La violinista italospagnola Eloisa Manera, è attiva in una vasta gamma di ambienti musicali ed espande costantemente i suoi talenti in un’ampia varietà di stili che fanno parte di contesti artistici sia tradizionali che sperimentali. La fioritura del suo spirito creativo è il risultato diretto della sua ricerca nell’improvvisazione e nella composizione.

Ha iniziato a suonare a 8 anni e ad oggi non si è mai fermata. Laureata nei Conservatori di Venezia, Cremona e Milano sia in Classica che in Jazz, ha studiato anche in Germania, Spagna e Stati Uniti.

Ha suonato con Herbie Hancock, Karl Berger e Ingrid Sestro, Ralph Alessi, Chris Cutler, Keith e Julie Tippett, Mike e Kate Westbrook, Adam Rudolph, Cyro Baptista, Enrico Intra, Roberto Cecchetto, Andrea Dulbecco, Mario Marzi, Simone Zanchini, Marco Remondini, Yigit Ozatalay, John Ehlis, Sana Nagano, Amalia Lopez Chueca, Yasuno Katsuki e moltissimi altri.

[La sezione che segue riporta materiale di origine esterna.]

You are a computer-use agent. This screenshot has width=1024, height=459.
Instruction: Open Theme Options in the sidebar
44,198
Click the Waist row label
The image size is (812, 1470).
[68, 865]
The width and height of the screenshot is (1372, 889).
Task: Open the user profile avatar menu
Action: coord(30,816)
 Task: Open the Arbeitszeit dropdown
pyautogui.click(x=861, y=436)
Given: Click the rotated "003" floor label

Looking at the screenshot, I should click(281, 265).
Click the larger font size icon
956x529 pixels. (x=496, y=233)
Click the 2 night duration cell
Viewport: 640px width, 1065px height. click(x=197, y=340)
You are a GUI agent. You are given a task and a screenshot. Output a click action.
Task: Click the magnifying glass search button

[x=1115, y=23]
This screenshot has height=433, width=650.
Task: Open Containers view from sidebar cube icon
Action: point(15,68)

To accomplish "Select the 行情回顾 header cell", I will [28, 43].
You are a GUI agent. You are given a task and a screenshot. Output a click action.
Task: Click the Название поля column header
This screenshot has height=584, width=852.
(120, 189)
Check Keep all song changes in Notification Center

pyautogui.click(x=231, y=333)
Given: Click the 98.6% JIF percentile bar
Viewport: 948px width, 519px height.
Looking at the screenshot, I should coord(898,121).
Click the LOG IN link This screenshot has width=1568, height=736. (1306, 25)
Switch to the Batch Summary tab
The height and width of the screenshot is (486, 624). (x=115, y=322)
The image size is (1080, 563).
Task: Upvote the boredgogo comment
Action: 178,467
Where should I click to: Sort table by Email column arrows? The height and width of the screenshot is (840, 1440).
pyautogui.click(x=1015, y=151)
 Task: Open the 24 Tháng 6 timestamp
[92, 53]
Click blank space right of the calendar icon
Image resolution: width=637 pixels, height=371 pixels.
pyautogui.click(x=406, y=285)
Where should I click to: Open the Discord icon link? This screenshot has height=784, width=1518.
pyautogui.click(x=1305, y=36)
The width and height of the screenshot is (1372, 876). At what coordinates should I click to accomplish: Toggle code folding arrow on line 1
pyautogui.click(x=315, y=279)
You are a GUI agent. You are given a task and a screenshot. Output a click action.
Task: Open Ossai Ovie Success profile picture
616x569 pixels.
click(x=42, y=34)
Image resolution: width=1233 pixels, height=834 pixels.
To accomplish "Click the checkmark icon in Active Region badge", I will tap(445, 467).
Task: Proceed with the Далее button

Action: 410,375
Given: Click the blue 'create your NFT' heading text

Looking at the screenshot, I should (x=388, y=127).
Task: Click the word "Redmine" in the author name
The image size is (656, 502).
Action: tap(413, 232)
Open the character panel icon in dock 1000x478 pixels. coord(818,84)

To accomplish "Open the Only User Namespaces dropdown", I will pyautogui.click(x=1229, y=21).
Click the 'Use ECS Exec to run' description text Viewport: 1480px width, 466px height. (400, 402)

Fra gli altri la troviamo in dischi al fianco di Giovanni Sollima, Mario Brunello e Paolo Fresu. Oltre a più di 35 collaborazioni discografiche si segnalano due album da leader: “Rondine” in violino solo ed elettronica (2014) ed ”Invisible Cities”, lavoro per Ensemble ispirato a Italo Calvino (2016).